A divisive Bollywood thriller about an Indian spy working undercover in Pakistan has captivated audiences in the rival South Asian nations for months, drawing viewers worldwide and becoming the highest-grossing Hindi-language film ever in both India and North America. Now audiences are bracing for the sequel.
“Dhurandhar,” which translates to “Stalwart,” became India’s highest-grossing film last year after its release in December. It then topped the Netflix chart for non-English films after its Jan. 30 release on the platform — including in Pakistan, where officials criticized it as Indian propaganda and the film was publicly banned.

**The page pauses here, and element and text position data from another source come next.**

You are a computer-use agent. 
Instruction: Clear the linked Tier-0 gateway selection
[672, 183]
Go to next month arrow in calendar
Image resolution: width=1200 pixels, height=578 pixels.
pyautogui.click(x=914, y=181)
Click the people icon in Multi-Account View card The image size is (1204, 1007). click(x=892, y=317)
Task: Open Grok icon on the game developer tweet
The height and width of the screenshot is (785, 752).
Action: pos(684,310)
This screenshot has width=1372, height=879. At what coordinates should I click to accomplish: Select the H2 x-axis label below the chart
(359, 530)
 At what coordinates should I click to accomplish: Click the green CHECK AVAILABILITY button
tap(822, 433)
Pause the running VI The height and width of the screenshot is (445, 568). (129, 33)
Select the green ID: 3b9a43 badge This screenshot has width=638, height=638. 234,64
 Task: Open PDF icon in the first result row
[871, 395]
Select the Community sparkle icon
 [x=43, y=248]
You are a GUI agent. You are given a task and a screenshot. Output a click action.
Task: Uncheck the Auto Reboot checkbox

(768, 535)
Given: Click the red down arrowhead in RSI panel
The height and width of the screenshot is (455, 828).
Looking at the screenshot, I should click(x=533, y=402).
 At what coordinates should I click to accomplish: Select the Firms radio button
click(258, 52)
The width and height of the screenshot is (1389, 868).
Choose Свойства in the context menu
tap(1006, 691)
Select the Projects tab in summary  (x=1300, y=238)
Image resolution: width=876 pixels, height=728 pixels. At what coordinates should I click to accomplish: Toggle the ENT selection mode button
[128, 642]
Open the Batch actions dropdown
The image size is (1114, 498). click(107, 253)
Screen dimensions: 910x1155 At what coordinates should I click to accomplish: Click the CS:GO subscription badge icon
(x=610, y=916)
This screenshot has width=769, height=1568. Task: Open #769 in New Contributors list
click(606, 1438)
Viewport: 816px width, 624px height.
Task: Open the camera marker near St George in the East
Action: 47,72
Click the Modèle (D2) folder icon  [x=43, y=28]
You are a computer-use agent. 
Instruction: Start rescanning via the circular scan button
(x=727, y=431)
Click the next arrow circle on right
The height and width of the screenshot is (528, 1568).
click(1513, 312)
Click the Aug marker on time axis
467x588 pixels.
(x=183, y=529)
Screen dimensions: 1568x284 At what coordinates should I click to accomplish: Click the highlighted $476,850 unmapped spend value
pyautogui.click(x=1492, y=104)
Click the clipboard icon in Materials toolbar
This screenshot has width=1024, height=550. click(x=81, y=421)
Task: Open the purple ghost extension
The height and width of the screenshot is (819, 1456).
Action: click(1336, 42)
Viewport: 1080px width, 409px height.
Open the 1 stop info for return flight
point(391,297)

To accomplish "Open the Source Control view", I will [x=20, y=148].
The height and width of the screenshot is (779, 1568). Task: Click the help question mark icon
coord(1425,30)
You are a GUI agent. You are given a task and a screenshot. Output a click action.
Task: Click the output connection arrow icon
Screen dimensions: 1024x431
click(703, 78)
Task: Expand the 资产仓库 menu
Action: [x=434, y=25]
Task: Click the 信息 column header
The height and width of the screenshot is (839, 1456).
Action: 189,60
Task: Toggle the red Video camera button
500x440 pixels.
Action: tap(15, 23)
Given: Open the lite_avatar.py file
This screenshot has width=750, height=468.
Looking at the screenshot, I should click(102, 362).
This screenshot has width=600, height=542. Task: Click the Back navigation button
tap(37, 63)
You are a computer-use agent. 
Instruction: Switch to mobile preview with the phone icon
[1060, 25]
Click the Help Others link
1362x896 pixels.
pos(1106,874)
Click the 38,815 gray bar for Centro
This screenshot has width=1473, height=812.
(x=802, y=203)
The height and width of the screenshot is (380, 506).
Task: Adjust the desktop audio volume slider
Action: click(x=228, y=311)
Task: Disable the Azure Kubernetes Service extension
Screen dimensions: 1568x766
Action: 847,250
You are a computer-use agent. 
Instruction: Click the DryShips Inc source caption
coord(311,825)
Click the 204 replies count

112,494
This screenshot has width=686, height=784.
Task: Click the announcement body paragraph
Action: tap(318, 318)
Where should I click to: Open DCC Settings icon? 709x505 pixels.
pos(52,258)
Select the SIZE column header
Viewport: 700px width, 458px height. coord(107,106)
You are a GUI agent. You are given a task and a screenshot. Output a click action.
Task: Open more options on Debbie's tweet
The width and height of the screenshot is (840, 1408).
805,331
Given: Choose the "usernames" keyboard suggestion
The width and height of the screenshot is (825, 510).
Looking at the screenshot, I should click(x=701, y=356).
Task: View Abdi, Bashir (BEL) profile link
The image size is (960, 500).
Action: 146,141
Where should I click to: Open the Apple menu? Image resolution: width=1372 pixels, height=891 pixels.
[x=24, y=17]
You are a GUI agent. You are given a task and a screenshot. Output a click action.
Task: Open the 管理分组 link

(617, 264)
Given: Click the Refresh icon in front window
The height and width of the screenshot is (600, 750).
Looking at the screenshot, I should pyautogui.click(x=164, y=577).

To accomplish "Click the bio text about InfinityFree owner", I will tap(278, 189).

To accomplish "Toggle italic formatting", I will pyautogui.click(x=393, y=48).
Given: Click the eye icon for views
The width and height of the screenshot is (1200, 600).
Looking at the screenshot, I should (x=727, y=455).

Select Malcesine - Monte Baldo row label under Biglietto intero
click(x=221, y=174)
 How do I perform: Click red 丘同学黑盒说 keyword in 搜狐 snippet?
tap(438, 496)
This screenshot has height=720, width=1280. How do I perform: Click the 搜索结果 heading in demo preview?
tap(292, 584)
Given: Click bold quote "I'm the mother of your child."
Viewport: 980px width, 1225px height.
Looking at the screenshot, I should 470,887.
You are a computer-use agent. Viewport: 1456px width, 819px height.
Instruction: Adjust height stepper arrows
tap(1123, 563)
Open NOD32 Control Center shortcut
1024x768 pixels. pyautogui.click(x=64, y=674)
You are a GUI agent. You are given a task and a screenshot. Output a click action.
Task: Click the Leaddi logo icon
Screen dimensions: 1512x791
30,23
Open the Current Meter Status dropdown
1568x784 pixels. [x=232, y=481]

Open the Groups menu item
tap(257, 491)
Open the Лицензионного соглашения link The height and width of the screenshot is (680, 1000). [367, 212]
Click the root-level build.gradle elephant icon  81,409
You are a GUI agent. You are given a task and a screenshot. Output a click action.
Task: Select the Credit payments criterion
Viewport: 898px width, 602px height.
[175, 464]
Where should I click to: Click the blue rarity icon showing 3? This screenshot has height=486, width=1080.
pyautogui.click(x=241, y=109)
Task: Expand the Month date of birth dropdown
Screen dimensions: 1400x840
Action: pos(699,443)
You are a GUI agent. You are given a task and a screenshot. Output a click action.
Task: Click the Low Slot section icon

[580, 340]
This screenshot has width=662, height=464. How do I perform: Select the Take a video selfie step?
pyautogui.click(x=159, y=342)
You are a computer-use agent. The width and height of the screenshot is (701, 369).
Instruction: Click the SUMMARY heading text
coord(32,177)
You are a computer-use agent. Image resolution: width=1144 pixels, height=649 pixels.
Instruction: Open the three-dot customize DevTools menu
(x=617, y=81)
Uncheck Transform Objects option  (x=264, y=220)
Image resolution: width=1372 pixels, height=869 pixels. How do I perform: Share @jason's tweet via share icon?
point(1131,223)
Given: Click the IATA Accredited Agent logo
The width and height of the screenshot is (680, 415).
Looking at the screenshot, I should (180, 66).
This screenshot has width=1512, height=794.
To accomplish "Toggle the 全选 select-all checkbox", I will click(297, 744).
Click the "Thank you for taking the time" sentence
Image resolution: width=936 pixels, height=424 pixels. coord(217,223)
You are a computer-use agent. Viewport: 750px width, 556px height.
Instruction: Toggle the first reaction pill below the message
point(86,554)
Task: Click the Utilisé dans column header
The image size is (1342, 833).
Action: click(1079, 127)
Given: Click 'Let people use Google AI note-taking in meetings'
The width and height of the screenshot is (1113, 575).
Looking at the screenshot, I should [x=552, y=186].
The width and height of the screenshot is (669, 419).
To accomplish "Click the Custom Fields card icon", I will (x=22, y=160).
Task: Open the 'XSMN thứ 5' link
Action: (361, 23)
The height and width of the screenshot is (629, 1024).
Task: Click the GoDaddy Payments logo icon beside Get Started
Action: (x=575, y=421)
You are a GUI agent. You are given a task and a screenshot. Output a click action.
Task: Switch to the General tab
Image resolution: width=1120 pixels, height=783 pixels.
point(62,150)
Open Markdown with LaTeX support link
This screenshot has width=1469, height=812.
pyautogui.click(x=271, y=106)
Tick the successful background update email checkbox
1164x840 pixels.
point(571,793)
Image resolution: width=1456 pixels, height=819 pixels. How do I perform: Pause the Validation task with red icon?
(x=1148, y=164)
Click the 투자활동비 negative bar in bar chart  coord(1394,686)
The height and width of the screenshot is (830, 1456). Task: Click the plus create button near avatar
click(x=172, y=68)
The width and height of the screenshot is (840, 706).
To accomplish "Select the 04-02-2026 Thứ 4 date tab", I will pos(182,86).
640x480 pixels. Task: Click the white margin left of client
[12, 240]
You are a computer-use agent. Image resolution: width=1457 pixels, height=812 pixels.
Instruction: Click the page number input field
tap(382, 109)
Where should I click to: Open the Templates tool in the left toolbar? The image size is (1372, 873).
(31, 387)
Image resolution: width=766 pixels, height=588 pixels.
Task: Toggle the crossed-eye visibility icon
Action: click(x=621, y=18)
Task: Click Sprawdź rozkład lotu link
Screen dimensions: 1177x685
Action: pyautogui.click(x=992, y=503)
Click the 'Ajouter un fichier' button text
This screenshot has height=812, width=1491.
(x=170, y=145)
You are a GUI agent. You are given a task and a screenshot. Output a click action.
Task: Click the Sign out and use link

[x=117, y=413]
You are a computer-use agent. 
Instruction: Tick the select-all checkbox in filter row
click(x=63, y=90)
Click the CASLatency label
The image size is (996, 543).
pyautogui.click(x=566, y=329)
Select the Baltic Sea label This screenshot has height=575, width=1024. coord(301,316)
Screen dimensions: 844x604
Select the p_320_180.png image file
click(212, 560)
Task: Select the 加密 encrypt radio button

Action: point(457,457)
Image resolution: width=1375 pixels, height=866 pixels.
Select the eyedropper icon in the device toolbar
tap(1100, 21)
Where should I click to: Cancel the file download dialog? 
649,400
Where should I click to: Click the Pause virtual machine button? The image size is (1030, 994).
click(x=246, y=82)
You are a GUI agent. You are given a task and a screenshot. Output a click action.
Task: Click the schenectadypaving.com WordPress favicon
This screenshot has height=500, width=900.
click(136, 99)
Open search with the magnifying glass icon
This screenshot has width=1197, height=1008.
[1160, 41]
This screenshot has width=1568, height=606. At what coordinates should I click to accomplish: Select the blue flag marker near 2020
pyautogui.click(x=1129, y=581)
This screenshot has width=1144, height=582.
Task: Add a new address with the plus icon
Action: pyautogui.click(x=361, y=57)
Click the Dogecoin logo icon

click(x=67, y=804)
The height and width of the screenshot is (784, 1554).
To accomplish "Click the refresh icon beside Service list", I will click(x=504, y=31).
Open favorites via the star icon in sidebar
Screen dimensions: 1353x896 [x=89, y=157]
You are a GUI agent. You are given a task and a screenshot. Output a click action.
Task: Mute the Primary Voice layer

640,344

The second installment of the two-part film, “Dhurandhar: The Revenge” arrives Thursday in theaters, including in the United States, with millions of dollars in presales in India.
Directed by Aditya Dhar, the “Dhurandhar” films come amid heightened tensions between Hindu-majority India and Muslim-majority Pakistan, nuclear-armed neighbors that fought their worst conflict in decades over four days last May. It is the latest in a series of box-office hits with overt nationalist messaging since India’s Hindu nationalist leader, Narendra Modi, took office in 2014, including “The Kashmir Files” and “The Kerala Story” as well as Dhar’s previous films “Uri: The Surgical Strike” and “Article 370.”
In “Dhurandhar,” which runs more than 3 1/2 hours, Bollywood star Ranveer Singh plays Hamza Ali Mazari, an Indian operative on a dangerous mission in Karachi, a Pakistani port city that is the capital of Sindh province. Audiences have praised the film’s star-studded cast, heart-pounding action scenes, and catchy soundtrack, but Pakistani authorities say its depiction of gang violence is unfair to Karachi’s working-class neighborhood of Lyari.
After the film’s release in December, the Sindh government said it was backing what has been described as a rebuttal film to “Dhurandhar,” which it called “Indian propaganda.”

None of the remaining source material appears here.